Start of EXTRACTED ENTRIES

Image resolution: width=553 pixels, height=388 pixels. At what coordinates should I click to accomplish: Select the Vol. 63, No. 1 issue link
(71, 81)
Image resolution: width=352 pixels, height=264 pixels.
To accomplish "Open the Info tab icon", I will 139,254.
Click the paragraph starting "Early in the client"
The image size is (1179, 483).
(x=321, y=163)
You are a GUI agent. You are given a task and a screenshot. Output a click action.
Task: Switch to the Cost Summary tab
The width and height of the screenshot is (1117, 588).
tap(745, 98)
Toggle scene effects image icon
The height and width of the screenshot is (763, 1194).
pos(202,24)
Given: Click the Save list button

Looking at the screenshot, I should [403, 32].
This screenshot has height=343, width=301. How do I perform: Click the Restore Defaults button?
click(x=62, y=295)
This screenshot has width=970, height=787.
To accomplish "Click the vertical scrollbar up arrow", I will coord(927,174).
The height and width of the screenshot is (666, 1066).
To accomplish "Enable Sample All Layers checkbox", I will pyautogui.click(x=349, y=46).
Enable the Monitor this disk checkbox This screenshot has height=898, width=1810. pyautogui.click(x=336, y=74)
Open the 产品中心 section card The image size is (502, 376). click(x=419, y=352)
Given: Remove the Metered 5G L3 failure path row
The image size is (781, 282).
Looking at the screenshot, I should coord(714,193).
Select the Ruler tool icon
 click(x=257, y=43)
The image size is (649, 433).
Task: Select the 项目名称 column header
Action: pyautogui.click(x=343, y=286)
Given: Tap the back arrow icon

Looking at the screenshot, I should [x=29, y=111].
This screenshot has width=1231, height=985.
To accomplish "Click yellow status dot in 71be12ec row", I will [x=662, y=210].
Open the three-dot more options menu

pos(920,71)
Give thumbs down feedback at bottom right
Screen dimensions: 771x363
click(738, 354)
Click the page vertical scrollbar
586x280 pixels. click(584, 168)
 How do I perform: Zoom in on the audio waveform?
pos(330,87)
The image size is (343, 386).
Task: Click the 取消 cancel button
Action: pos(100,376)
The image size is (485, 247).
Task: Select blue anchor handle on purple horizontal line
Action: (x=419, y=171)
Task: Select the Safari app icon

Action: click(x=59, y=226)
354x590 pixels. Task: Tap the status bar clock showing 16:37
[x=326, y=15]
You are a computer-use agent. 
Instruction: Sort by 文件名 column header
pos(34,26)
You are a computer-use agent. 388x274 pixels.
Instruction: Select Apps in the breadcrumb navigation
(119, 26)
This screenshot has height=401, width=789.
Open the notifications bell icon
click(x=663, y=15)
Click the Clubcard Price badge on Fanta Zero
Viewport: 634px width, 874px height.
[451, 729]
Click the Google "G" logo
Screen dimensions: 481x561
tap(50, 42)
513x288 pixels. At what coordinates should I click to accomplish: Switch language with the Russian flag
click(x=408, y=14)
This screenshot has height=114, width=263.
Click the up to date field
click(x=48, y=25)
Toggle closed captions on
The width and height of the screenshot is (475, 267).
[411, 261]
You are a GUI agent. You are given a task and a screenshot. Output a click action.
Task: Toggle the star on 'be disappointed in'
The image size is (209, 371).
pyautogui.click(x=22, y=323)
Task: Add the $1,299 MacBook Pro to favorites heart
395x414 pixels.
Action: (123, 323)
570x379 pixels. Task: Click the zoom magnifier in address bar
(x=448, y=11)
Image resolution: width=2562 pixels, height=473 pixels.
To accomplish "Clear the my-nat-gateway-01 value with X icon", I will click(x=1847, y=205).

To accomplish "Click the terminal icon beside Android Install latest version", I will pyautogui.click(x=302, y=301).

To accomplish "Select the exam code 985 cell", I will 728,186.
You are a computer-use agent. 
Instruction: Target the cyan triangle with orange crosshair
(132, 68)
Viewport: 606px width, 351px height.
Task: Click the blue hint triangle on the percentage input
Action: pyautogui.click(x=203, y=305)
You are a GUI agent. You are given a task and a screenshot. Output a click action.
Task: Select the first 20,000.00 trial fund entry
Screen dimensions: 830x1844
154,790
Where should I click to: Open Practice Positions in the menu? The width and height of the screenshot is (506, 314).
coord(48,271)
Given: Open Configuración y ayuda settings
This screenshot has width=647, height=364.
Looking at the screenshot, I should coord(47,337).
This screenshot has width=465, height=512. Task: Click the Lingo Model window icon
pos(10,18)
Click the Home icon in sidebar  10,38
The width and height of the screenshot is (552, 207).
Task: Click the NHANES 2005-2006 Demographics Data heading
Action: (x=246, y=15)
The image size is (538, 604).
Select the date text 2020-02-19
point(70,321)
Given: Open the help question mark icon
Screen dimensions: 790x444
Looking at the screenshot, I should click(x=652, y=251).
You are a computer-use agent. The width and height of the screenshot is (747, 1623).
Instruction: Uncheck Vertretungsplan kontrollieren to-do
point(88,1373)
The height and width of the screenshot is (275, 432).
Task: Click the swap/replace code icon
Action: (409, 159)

End of EXTRACTED ENTRIES

_GOAL OF THE EXERCISE_. Write the whole listing out again exactly.

_EXERCISE RESPONSE_.
Image resolution: width=553 pixels, height=388 pixels. At what coordinates should I click to accomplish: Select the Vol. 63, No. 1 issue link
(71, 81)
Image resolution: width=352 pixels, height=264 pixels.
To accomplish "Open the Info tab icon", I will 139,254.
Click the paragraph starting "Early in the client"
The image size is (1179, 483).
(x=321, y=163)
You are a GUI agent. You are given a task and a screenshot. Output a click action.
Task: Switch to the Cost Summary tab
The width and height of the screenshot is (1117, 588).
tap(745, 98)
Toggle scene effects image icon
The height and width of the screenshot is (763, 1194).
pos(202,24)
Given: Click the Save list button

Looking at the screenshot, I should [403, 32].
This screenshot has height=343, width=301. How do I perform: Click the Restore Defaults button?
click(x=62, y=295)
This screenshot has width=970, height=787.
To accomplish "Click the vertical scrollbar up arrow", I will coord(927,174).
The height and width of the screenshot is (666, 1066).
To accomplish "Enable Sample All Layers checkbox", I will pyautogui.click(x=349, y=46).
Enable the Monitor this disk checkbox This screenshot has height=898, width=1810. pyautogui.click(x=336, y=74)
Open the 产品中心 section card The image size is (502, 376). click(x=419, y=352)
Given: Remove the Metered 5G L3 failure path row
The image size is (781, 282).
Looking at the screenshot, I should coord(714,193).
Select the Ruler tool icon
 click(x=257, y=43)
The image size is (649, 433).
Task: Select the 项目名称 column header
Action: pyautogui.click(x=343, y=286)
Given: Tap the back arrow icon

Looking at the screenshot, I should [x=29, y=111].
This screenshot has width=1231, height=985.
To accomplish "Click yellow status dot in 71be12ec row", I will [x=662, y=210].
Open the three-dot more options menu

pos(920,71)
Give thumbs down feedback at bottom right
Screen dimensions: 771x363
click(738, 354)
Click the page vertical scrollbar
586x280 pixels. click(584, 168)
 How do I perform: Zoom in on the audio waveform?
pos(330,87)
The image size is (343, 386).
Task: Click the 取消 cancel button
Action: pos(100,376)
The image size is (485, 247).
Task: Select blue anchor handle on purple horizontal line
Action: (x=419, y=171)
Task: Select the Safari app icon

Action: click(x=59, y=226)
354x590 pixels. Task: Tap the status bar clock showing 16:37
[x=326, y=15]
You are a computer-use agent. 
Instruction: Sort by 文件名 column header
pos(34,26)
You are a computer-use agent. 388x274 pixels.
Instruction: Select Apps in the breadcrumb navigation
(119, 26)
This screenshot has height=401, width=789.
Open the notifications bell icon
click(x=663, y=15)
Click the Clubcard Price badge on Fanta Zero
Viewport: 634px width, 874px height.
[451, 729]
Click the Google "G" logo
Screen dimensions: 481x561
tap(50, 42)
513x288 pixels. At what coordinates should I click to accomplish: Switch language with the Russian flag
click(x=408, y=14)
This screenshot has height=114, width=263.
Click the up to date field
click(x=48, y=25)
Toggle closed captions on
The width and height of the screenshot is (475, 267).
[411, 261]
You are a GUI agent. You are given a task and a screenshot. Output a click action.
Task: Toggle the star on 'be disappointed in'
The image size is (209, 371).
pyautogui.click(x=22, y=323)
Task: Add the $1,299 MacBook Pro to favorites heart
395x414 pixels.
Action: (123, 323)
570x379 pixels. Task: Click the zoom magnifier in address bar
(x=448, y=11)
Image resolution: width=2562 pixels, height=473 pixels.
To accomplish "Clear the my-nat-gateway-01 value with X icon", I will click(x=1847, y=205).

To accomplish "Click the terminal icon beside Android Install latest version", I will pyautogui.click(x=302, y=301).

To accomplish "Select the exam code 985 cell", I will 728,186.
You are a computer-use agent. 
Instruction: Target the cyan triangle with orange crosshair
(132, 68)
Viewport: 606px width, 351px height.
Task: Click the blue hint triangle on the percentage input
Action: pyautogui.click(x=203, y=305)
You are a GUI agent. You are given a task and a screenshot. Output a click action.
Task: Select the first 20,000.00 trial fund entry
Screen dimensions: 830x1844
154,790
Where should I click to: Open Practice Positions in the menu? The width and height of the screenshot is (506, 314).
coord(48,271)
Given: Open Configuración y ayuda settings
This screenshot has width=647, height=364.
Looking at the screenshot, I should coord(47,337).
This screenshot has width=465, height=512. Task: Click the Lingo Model window icon
pos(10,18)
Click the Home icon in sidebar  10,38
The width and height of the screenshot is (552, 207).
Task: Click the NHANES 2005-2006 Demographics Data heading
Action: (x=246, y=15)
The image size is (538, 604).
Select the date text 2020-02-19
point(70,321)
Given: Open the help question mark icon
Screen dimensions: 790x444
Looking at the screenshot, I should click(x=652, y=251).
You are a computer-use agent. The width and height of the screenshot is (747, 1623).
Instruction: Uncheck Vertretungsplan kontrollieren to-do
point(88,1373)
The height and width of the screenshot is (275, 432).
Task: Click the swap/replace code icon
Action: (409, 159)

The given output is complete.